Yes, it's possible to build. But if building is delaying you from doing it immediately, then buy -- it's worth it.

I was a Recurly beta user. 2010 I think. Just after I finished integrating them and pushing it live on a 50k user site, they upped the pricing (and changed pricing models entirely) with no grandfathering. There was some big hooplah on their blog over that which led to some kind of special offer for existing users, but it still wasn't the same as when we signed up. You were probably in during a later price change.

I wasn't cool with having the company I was about to entrust my income -- putting food on my table -- changing the rules on a whim like that, so I had to roll everything back and do billing myself. I'll never trust 'em again.

Genuine question, as I want to learn from this (as I run similar service). If you were to launch one such critical service, what would you do differently to assure your customers that you really care & won't screw them behind their back? Definitive answer is: first of all don't screw your customers. But how do you make sure you convey, you won't?

How did Recurly help your renewal rates? Are they doing something different/more than others?

I think their feature set is probably fairly similar to others. Through some testing of dunning settings and email notifications, we were able to significantly increase the percentage of customers who updated failed credit cards.

More than anything, it was fairly easy to integrate and roll out. We are busy building our core software and it would have taken us a long time to get to the point where we would have prioritized building our own.

I'm glad we didn't wait longer than we did because it has been worth the time and money spent on Recurly.

Thanks for the suggestion. Actually, from my brief glance, the combination of Spreedly + SpreedlyCore seems like it might be a good fit. It looks like I could use Spreedly to get up and running quickly, then migrate to SpreedlyCore when I want to reduce costs or have more control over subscriptions.

In case anybody runs across this in the future... after evaluating Spreedly, Stripe, Braintree, Recurly, Segpay, Dwolla, and FeeFighters, I decided to go with Recurly + Feefighters.

Recurly has a focus on recurring payments that I like and a strong emphasis on reducing failed charges that the others lacked (or didn't document well enough). Their API seems reasonable and modern, and it looks like I can scale from a "get it up right now" hosted payment page to a more-custom solution in the future.
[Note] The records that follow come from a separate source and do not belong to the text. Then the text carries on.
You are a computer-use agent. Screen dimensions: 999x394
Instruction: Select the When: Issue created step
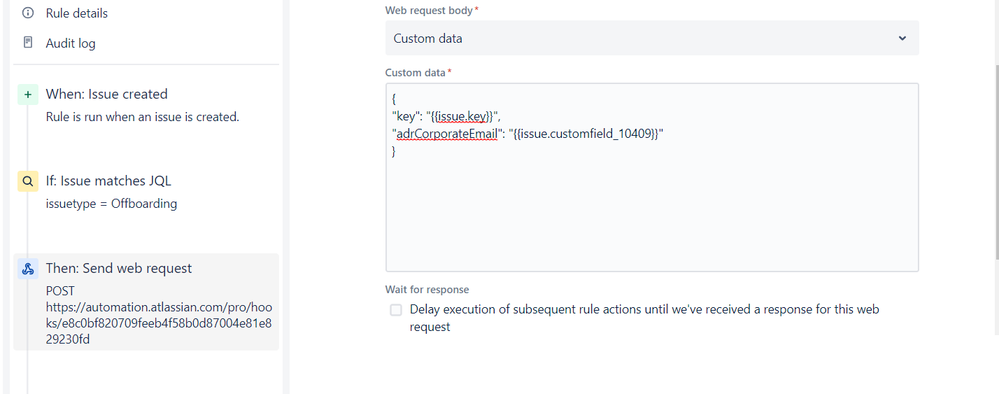point(146,105)
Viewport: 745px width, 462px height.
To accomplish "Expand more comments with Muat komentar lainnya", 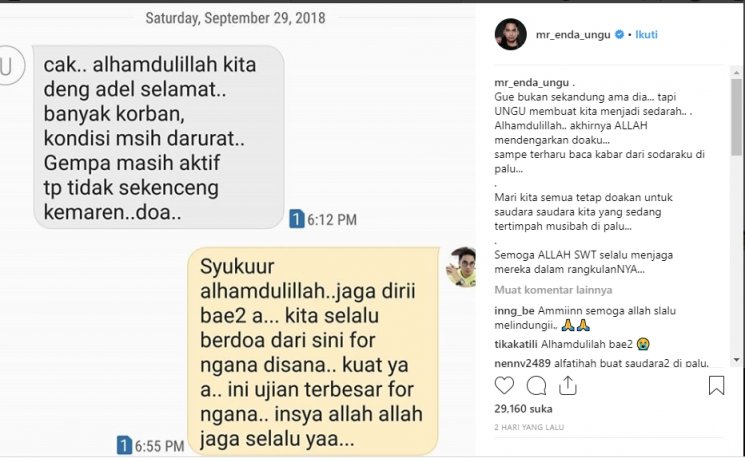I will [x=553, y=290].
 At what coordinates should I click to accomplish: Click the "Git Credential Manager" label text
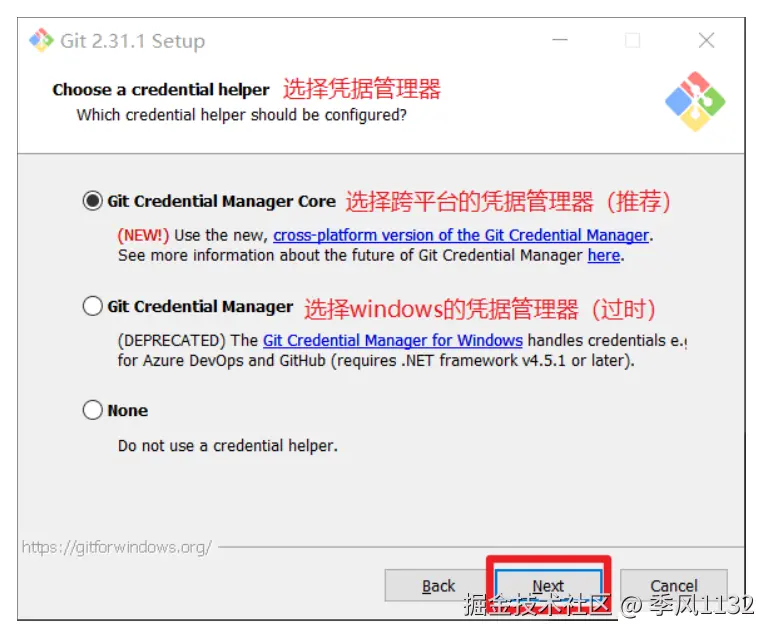200,307
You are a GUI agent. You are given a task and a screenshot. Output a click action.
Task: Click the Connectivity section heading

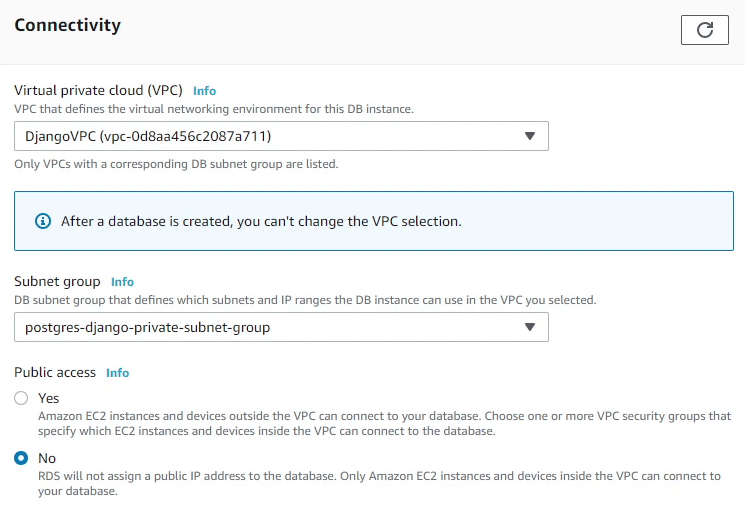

Fees look like they might be a bit high--$69/month, plus 1.25% + 10ยข per transaction, PLUS merchant account fees--but having somebody else do a good job of handling my dunning and invoicing emails well should be worth the cost.

Recurly will set you up with a merchant account (or so it seems) but I'm going to augment that with a FeeFighters search. FeeFighters provides competitive bids from merchant accounts provider. They're paid by the provider, so it won't cost me anything to give them a shot and compare what they find to what Recurly offers.

My second choice was Spreedly, for its abstraction over multiple services, which would give me more flexibility in the future. Unfortunately, their service came across as a bit immature and I had trouble finding webhook information I was looking for in their documentation. Also, they didn't look like they had the sophisticated dunning that Recurly offers, which was Recurly's main draw for me.